[READING PASSAGE Boundary: Start]

Share/Bookmark

Developing Health Insurance Exchanges: Design Issues and a Model Statute for the States

Published: August 2010

The National Academy of Social Insurance announces a series of fast-track analysis compiling evidence from research and practice about health insurance exchanges. The implementation of health insurance exchanges in each state involves specifying the benefits packages to be offered to consumers, securing the participation of health insurance plans, collecting premiums from participating individuals and employers, making risk-adjusted payments to insurers, and generally overseeing the operation of the health insurance market. The extent to which the exchanges will succeed depends on how the states implement federal regulations and how the market place -- including insurers, brokers, employers, and consumers -- receives the exchanges.

Co-chairs Deborah Chollet, Economist and Senior Fellow at Mathematica Policy Research, and Sara Rosenbaum, JD, Harold and Jane Hirsh Professor of Health Law and Policy and Chair, Department of Health Policy, the George Washington University School of Public Health and Health Services will organize experts into work groups across such topic areas as Governance, Insurance Markets, Medicaid, Sustainability and Federalism to meet the implementation deadlines in the Affordable Care Act (ACA). This information will be distilled into the framework of a model statute with modules that states can adapt to their own circumstances. This model law will help states design exchanges, enact legislation, and plan regulations under the considerable discretion that ACA allows.

NASI is uniquely positioned to conduct such a comprehensive study quickly because its membership has creative and diverse expertise and the National Association of Insurance Commissioners (NAIC) is already working on a model statute and regulations and welcomes the collaboration. Stay tuned for more news as this project develops. This work builds on the findings of NASI's 2009 study, Administrative Solutions in Health Reform, done in partnership with the National Academy of Public Administration (NAPA) and funded by the Robert Wood Johnson Foundation.

[READING PASSAGE Boundary: End]
[ENTRIES PROVIDED Boundary: Start]

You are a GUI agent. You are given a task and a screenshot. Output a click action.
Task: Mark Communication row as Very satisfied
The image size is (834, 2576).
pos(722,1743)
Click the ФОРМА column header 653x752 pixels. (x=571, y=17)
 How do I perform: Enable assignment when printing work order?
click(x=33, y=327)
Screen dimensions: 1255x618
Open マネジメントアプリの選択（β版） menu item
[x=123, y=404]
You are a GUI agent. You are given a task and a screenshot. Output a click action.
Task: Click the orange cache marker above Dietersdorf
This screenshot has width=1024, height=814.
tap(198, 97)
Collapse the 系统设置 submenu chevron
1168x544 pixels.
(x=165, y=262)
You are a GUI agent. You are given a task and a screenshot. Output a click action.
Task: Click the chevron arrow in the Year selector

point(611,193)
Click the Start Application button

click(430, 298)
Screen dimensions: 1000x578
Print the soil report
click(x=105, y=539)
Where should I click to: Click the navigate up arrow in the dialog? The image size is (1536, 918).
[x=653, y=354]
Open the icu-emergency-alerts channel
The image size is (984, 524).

[ENTRIES PROVIDED Boundary: End]

WHAT NEEDS TO BE DONE -
In the announcement on health insurance exchanges, which organization is said to be already working on a model statute and regulations?

PROBLEM SOLUTION -
The National Association of Insurance Commissioners (NAIC).